Home Automation is happening. There’s no doubt about it. As a kid, I remember watching The Jetsons and Disney’s Smart House, and dreaming of the day when I too could have a house that anticipated my every move.
Recently, I racked up a ton of Amazon.com gift cards through a great referral program by Zenpayroll, my payroll provider. And, rather than do the responsible thing and use those gift cards for diapers and groceries for the next year, I decided to embrace my inner Phil Dunphy and nerd out over wireless lightbulbs and smart home hubs.
Here’s what worked, what didn’t, and where my home stands for the 2015 home automation roundup.

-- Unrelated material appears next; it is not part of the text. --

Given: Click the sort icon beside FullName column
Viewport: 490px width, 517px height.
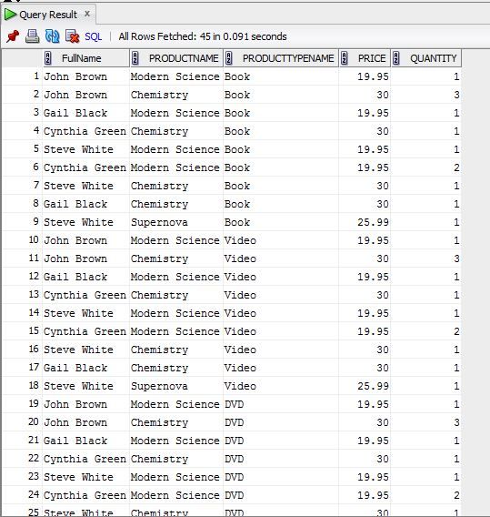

Every few days, I see a new web-connected device. There are lightbulbs, thermostats, irrigation systems, propane tank gauges, shades, garage door openers, coffee makers, outlets, alarm systems, motion sensors, video cameras… the possibilities are really endless. Technology that seemed cutting edge in 2013 is now commonplace in 2015, and small teams are posting projects on Kickstarter every week that promise to automate some portion of your life or another.
The boom in web connected products is like the rush of mobile apps just a few years ago. But, with so many options, and relatively high price points, what should you invest in today?
Since they were released in 2013, I’ve been eyeing the Philips Hue LED Lightbulbs. They’re pricey, no doubt, at $60 a piece or $199 for a starter kit of 3 + the required hub. So pricey, that they’ve caused hours of heated debate with my wife about “why we could possibly need $60 light bulbs that change colors.”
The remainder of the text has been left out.